Anyway wat heb ik de afgelopen maand uitgespookt: Parijs, einde schooljaar, naar Nólsoy en Suðuroy geweest.
Parijs: Iedereen van de klas keek er natuurlijk erg naar uit wat ook logisch was. De dag dat we vertrokken zijn we samen naar de luchthaven gereden. Na 2 vluchten en ook 2 uur te wachten op verbinding in Kopenhagen stonden we dus in Parijs en konden we naar ons hotel. De dagen erna hadden we een druk schema: Notre Dame, Sacré Coeur, Eiffeltoren, boottocht op de Seine, de buurt rond het hotel (Quartier Latin), Louvre, veel te veel bruggen, te weinig slaap, shoppen op de Champs-Élysées, Arc de Triomphe en ook nog een bezoek aan de eerste winkel van Chanel ( dat mensen er naar kunnen uitkijken om daar binnen te gaan, wow.) Degenen die op facebook gekeken hebben weten het al, mijn ouders en broer zijn toen ook naar Parijs afgezakt. Oh dat was leuk, zoveel chocolade om mee te nemen naar de Faeröer! Minder leuk was wel het feit dat ik dan veel te veel talen moest spreken: Nederlands, Faeroers, Frans en soms zelfs Engels.



De terugreis bevatte weerom een wachttijd van 2 uur in Kopenhagen, ik ken mijn weg ondertussen wel in de taxfree ginds. Terug hier voelde aan als thuiskomen, weer de bergen kunnen zien, de dagen die steeds langer worden...
Het schooljaar liep ook ten einde en dat is niet helemaal hetzelfde als thuis. Wat wij doen met de 100 dagen doet men hier tijdens de laatste schoolweek. De derdejaars kwamen de hele week verkleed naar school en hadden de laatste dag een parcours gemaakt waar we door moesten.
Maar wat ik het leukste vond die laatste week waren de leerkrachten die zeiden dat we cake mochten meebrengen om het jaar te beëindigen.

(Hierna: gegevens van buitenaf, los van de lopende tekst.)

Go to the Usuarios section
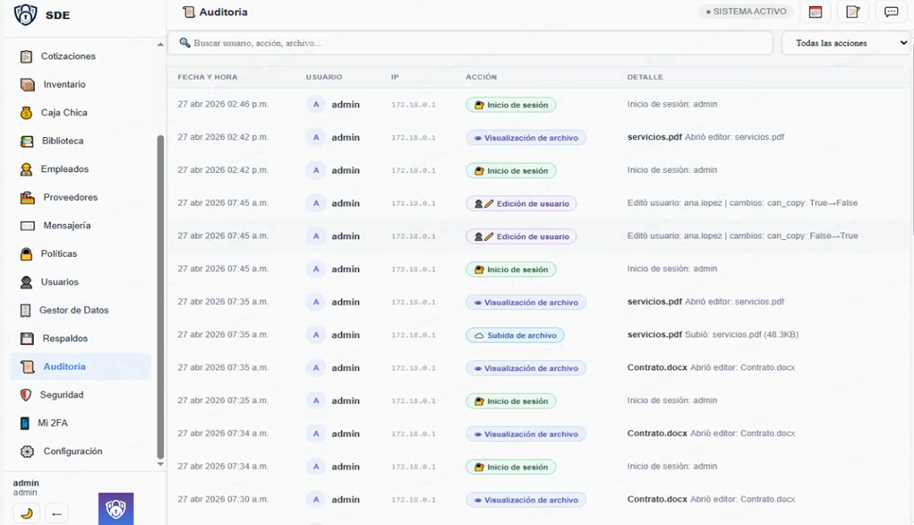 click(x=59, y=282)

Sommigen brachten zelf ook iets mee om uit te delen, hoewel een paar snoepjes nu niet veel beter zijn dan een zelfgemaakte cake hoor.

 Na de laatste dag op school ben ik naar Nólsoy vertrokken voor een week. Nólsoy is het eiland dat tegenover Tórshavn gelegen is en het dorp heeft dezelfde naam als het eiland.
Valters en ik vertrokken dus vrijdags naar Nólsoy en Marike arriveerde zaterdags, het was de eerste keer dat we samen iets zouden doen. Nu ja, we verbleven wel bij verschillende gezinnen maar het was de eerste keer sinds onze aankomst hier dat we echt samen dingen konden doen. Zo zijn Marike en ik zaterdag avond naar de hottub geweest en zijn we ook een dag naar Havn geweest om het kunstmuseum te bezoeken. We hebben veel tijd buiten doorgebracht wandelen en proberen om lammetjes te vangen aangezien de schapen er gewoon in het dorp rondliepen.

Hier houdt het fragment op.